La fusion, avete presente? A parole certo, tutti sanno cos’è. Meno noto è come incominciò – a detta degli esperti quando un certo Davis fece questo disco pazzesco intitolatoBitches Brew che mandò ai matti mezzo pianeta – e quali furono i fiumi attraverso i quali si sviluppò: il jazzrock, il funk, la musica latina, e poi la world music e le contaminazioni più ardite.
Oggi incontriamo questo quintetto di altoatesini, gente che viene dalle montagne, che tenta un recupero musicale nello spazio e nel tempo: mettiamo su questo ‘altavia’ degli OZ quintet ed eccoci scaraventati più o meno alla metà degli anni 80. All’inizio, lo dico subito, la sensazione è di fastidio. Ancora questa batteria brillante, questo Fender Rhodes, questi chorus sulla chitarra, il sassofono soprano, ma andiamo, è roba datata. Poi, con calma, arriva il resto: i ricordi, per esempio. Senti una scala, una progressione e dici, oddio i Weather Report, poi senti un virtuosismo tecnico e ti viene in mente la Elektrik band di Chick Corea, poi una melodia lenta ed eccoci proiettati nei primissimi Rippingtons, con Russ Freeman che suonava tutti gli strumenti, che strano, mica succede in tutti i dischi tutta questa roba.
E poi, all’improvviso, arriva questo pedalone di Re, con l’improvvisa apertura della musica dentro spazi inesplorati, ecco i richiami al Gordon Matthew Sumner di Sister Moon, e al sax di Branford Marsalis, e infine la chitarra che introduce dentro il brano omonimo, Altavia, questa strada delle montagne. Urca, qua non si scherza, musica e ritmo gradevolissimi, miscelazione perfetta, sarà anche anni 80, ma si vede che anche allora c’era qualcosa di veramente buono, e trasmetterlo ai lavori di oggi, 2010, non è cosa per tutti.

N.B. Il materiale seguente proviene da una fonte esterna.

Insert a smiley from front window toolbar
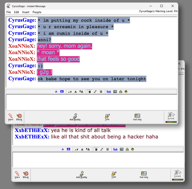This screenshot has width=192, height=189. (x=126, y=91)
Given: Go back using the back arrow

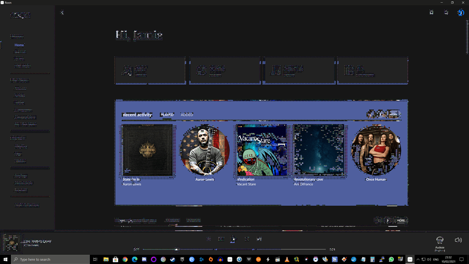Looking at the screenshot, I should [62, 13].
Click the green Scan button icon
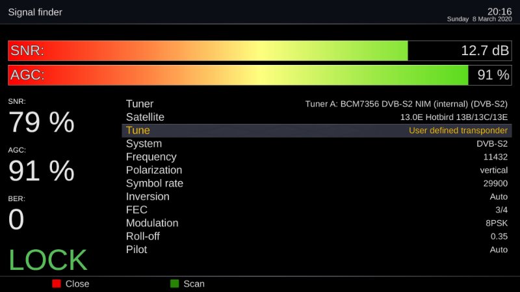520x292 pixels. (174, 284)
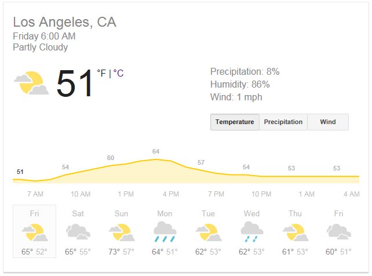This screenshot has width=372, height=276.
Task: Click the 4 PM time label
Action: click(171, 194)
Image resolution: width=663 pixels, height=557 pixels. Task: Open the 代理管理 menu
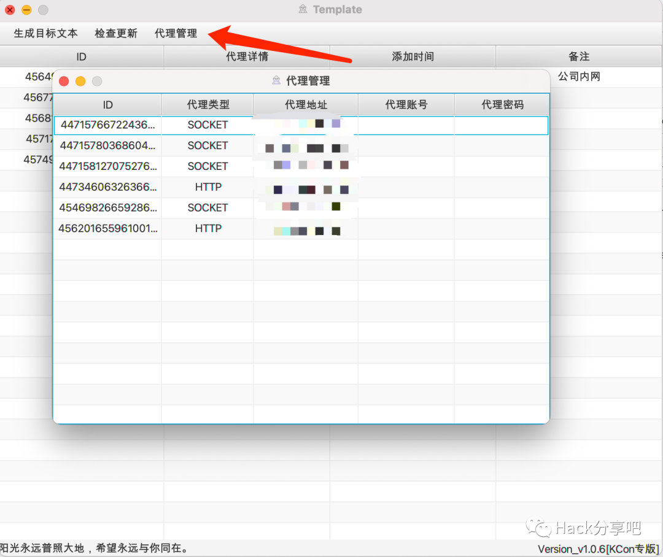tap(176, 33)
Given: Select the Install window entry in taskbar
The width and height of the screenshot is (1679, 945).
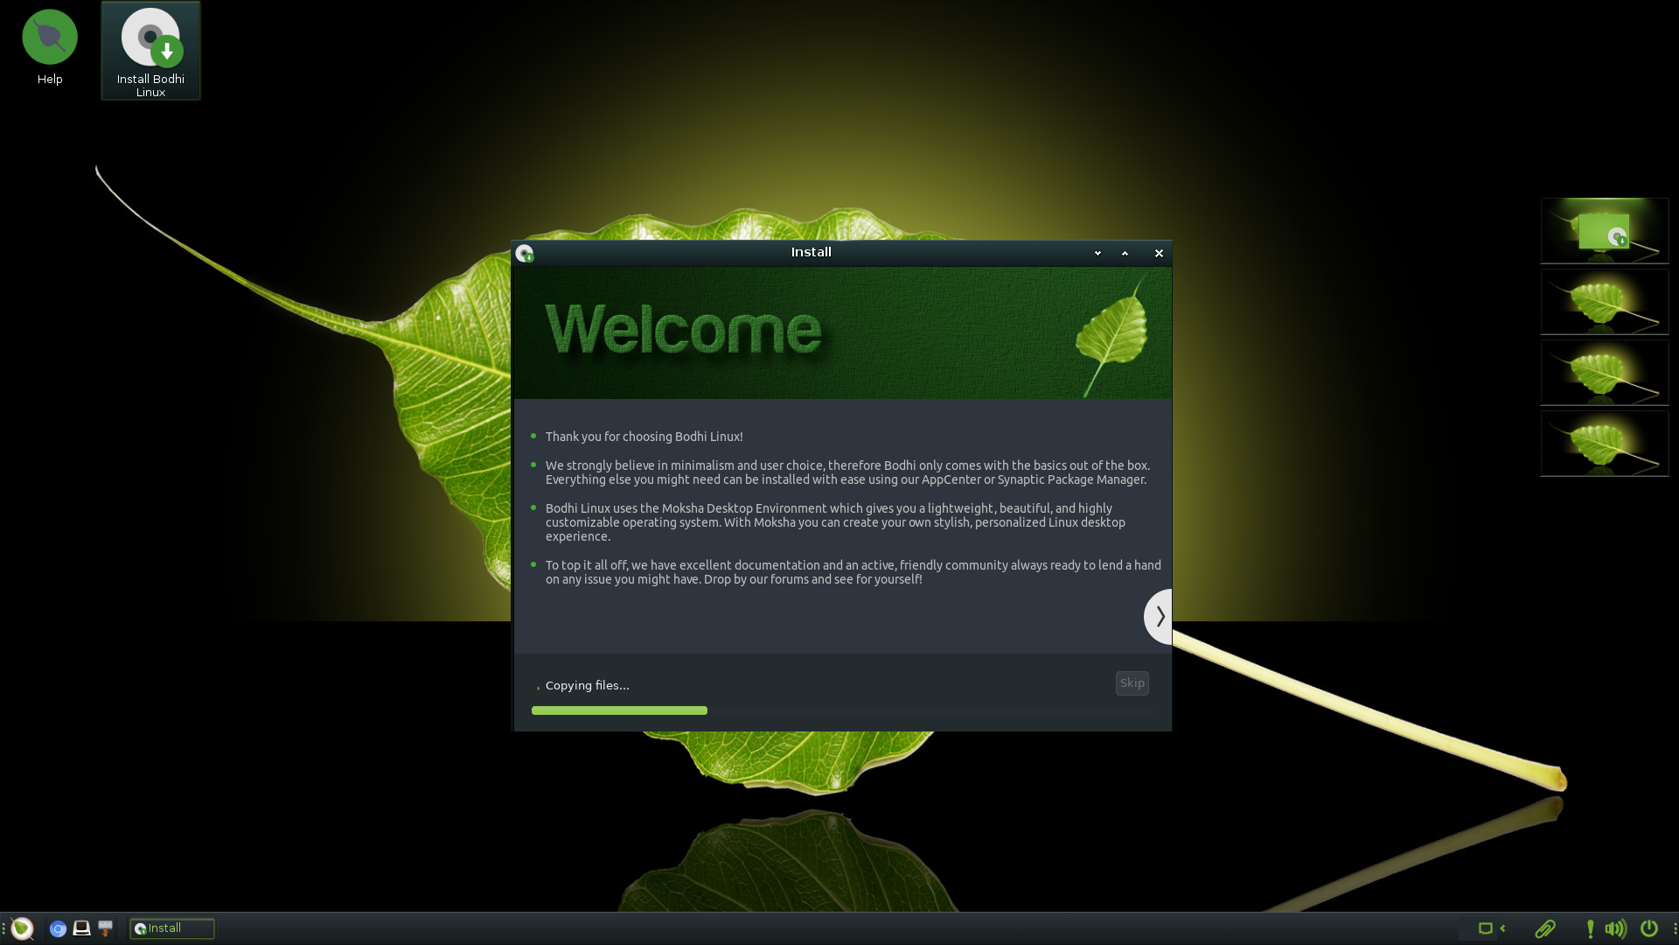Looking at the screenshot, I should click(171, 928).
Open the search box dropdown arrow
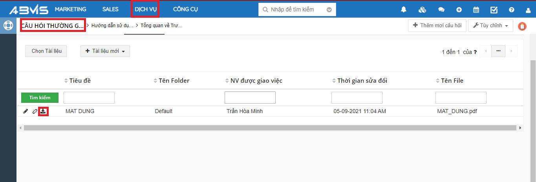 [329, 10]
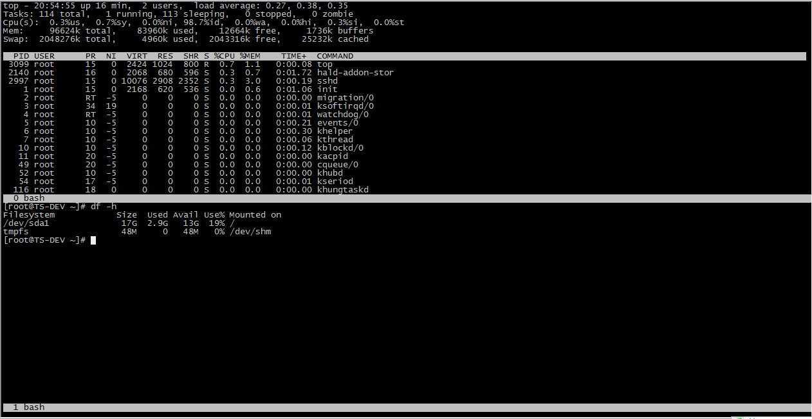Image resolution: width=812 pixels, height=419 pixels.
Task: Click the PID column header
Action: point(21,56)
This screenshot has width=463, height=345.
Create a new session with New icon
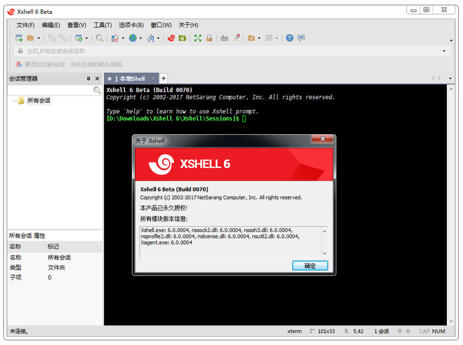coord(19,38)
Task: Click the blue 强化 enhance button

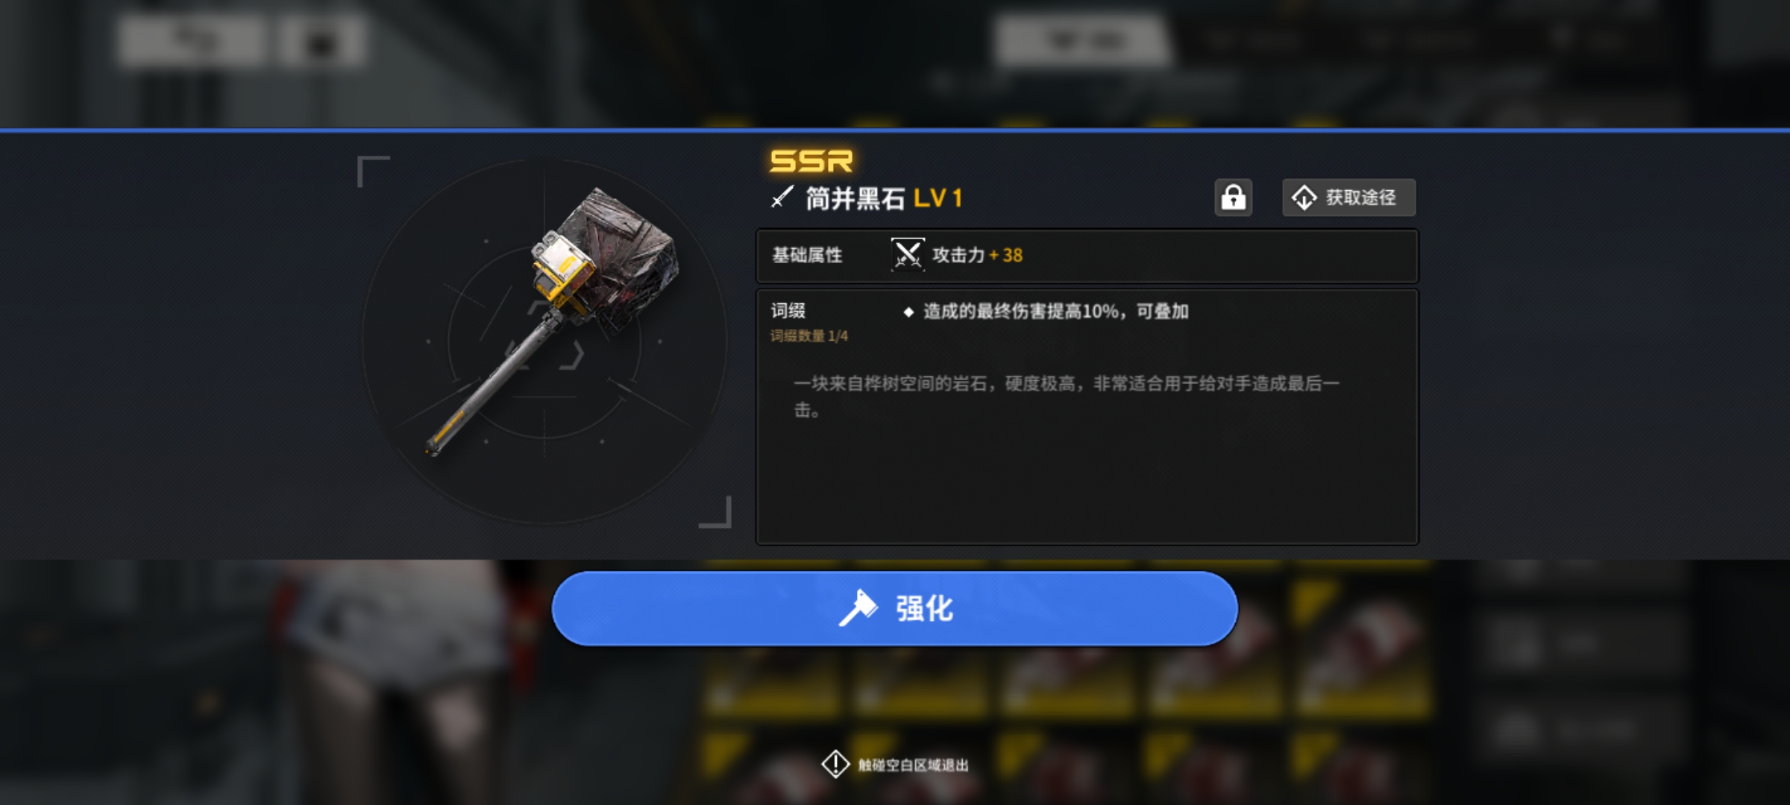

Sicché ci deve essere una qualche preparazione in questi ragazzi del nord, e forse ci siamo lanciati troppo nel giudizio, io sto sempre a ripensarci su, e allora meglio indagare un po’ di più. Di certo il gran lavoro è affidato a Michele Ometto alla chitarra e a Fiorenzo Zeni al Sax. Ma si vede che anche gli altri, Marco Facchin alle tastiere, Victor Tirado al basso e Sandro Giudici alla batteria la fusion degli anni 70-80-90 se la sono smazzolata per bene. Metheny, Brecker Bros, Stern, Steps, ma anche Corea, persino lo Stanley Clarke di ‘Schooldays’ o addirittura, non volendo apparire troppo colti, la chitarra di Gianluca Mosole e quant’altro. Ascoltare e ripetere. Ascoltare e rifare, prendi qui, ruba là, traduci, trasla. In due parole studio e passione. E quando traduci lo studio e la passione in un progetto tuo, magari si sente che sei ancora in fase di lavoro su te stesso, ma si sentono anche bei progressi e una sana voglia di suonare, che in questi casi è fondamentale.
Per dire, nel disco ci sono due brani dal vivo in cui si sente benissimo che i ragazzi agli strumenti non solo se la spassano, ma sono perfettamente in grado di passare agli ascoltatori tutta la loro allegria e tutta la loro energia. Si richiede quindi presto un intero lavoro di registrazioni dal vivo, e magari anche andarli a vedere non guasterebbe. Per il resto non si può che dire agli OZ quintet di continuare così e andare ancora avanti, anche se la fusion pare sempre più una grande utopia. Come diceva il grandissimo Eduardo Hughes Galeano, ‘l‘utopia si trova all’orizzonte. Quando mi avvicino di due passi, arretra di due passi. Se avanzo di dieci passi, rapida scivola via di dieci passi più avanti. Per quanto innanzi io mi possa spingere, non potrò mai raggiungerla. Che scopo ha quindi l’utopia? Quello di indurci ad avanzare.’